Caitlin and Julia laughed while Evelyn rolled her eyes. “I swear you have that whole movie memorized.”
“Memorized? I’m living it,” I said with a grin. “Except you guys are sweet.” I leaned in to peer at a necklace Caitlin was wearing—a little gold locket in the shape of a heart. “That’s beautiful, Cait.”
She put her hand to the charm, touched. “Oh, thank you. My grandmother gave it to me—”
“We have ten minutes until the bell,” Evelyn interjected with a nod at the quad. “Time to vote.”
We veered from the lockers to the table. Two students, sitting between the balloon clusters, took our names to ensure we only voted once and handed us clipboards.
The ballot listed nominees for King, Queen, Prince and Princess, and their accomplishments and contributions to the school. Evelyn was a nominee; her fashion vlog—with more than 25K subscribers—was lauded for her “entrepreneurial spirit.”
Julia and Caitlin were nominated too, and—to my shock—so was I, over a fat paragraph of all my extracurriculars and accomplishments.
“Holy crap,” I said, a strange little thrill shooting through me. “How did this happen?”
Julia smiled at me. “No idea.”
“Me neither,” said Caitlin.
“Make sure you all vote yourself in for Princess,” Evelyn said, who knew she had Homecoming Queen locked up. “I want at least one of you in that parade with me.”
Julia and Caitlin exchanged glances and turned their backs to fill in their ballots, then folded them and stuffed them in the slot.

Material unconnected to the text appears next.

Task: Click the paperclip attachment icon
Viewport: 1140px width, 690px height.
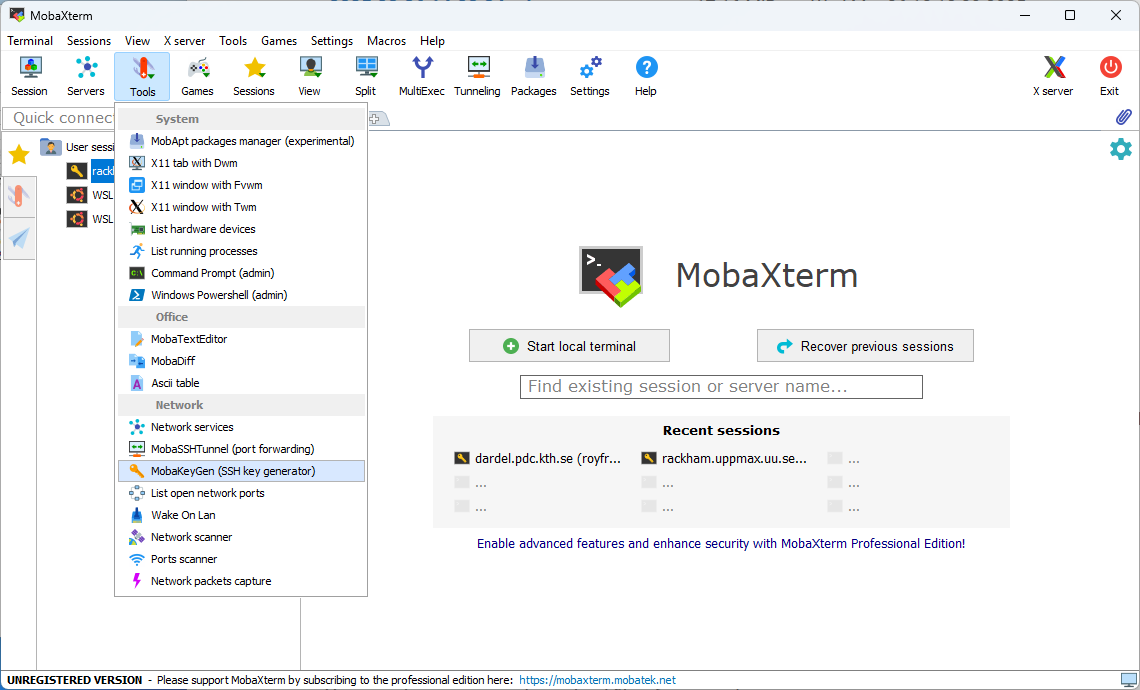Action: 1123,117
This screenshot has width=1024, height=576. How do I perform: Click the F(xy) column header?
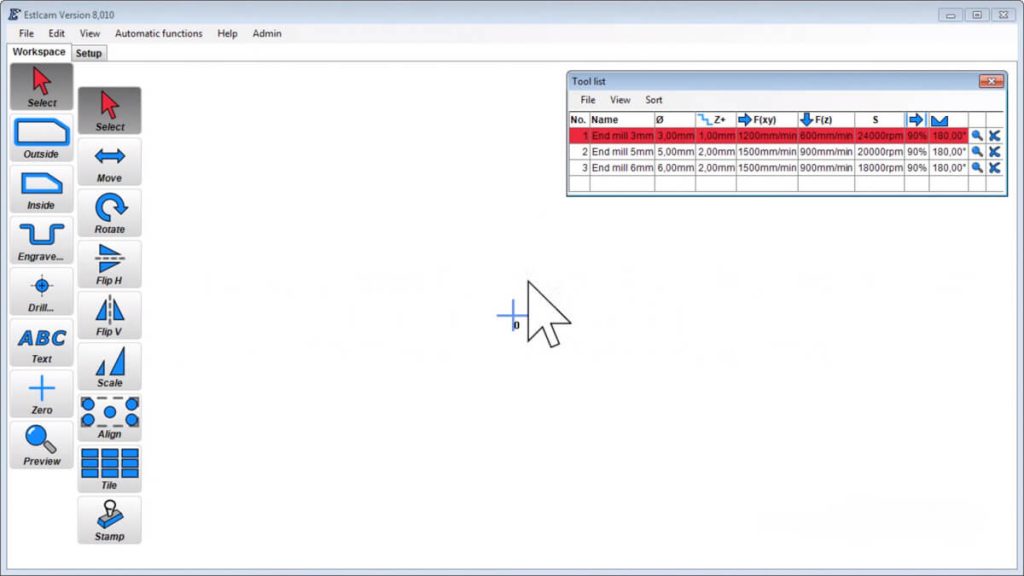click(x=766, y=120)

“I’m not voting for myself,” I said. “That feels…weird. It’s an honor just to be nominated.” I laughed. “Isn’t that what they say? But I’ll happily vote for you guys.”
I bubbled in Evelyn for Queen and River Whitmore for King. Easy. Anyone else was a waste of a vote. For Princess, I filled in both Caitlin and Julia, letting fate decide. For Prince, I wanted to write in Miller, but I knew he’d think it was a joke or that I was making fun of him.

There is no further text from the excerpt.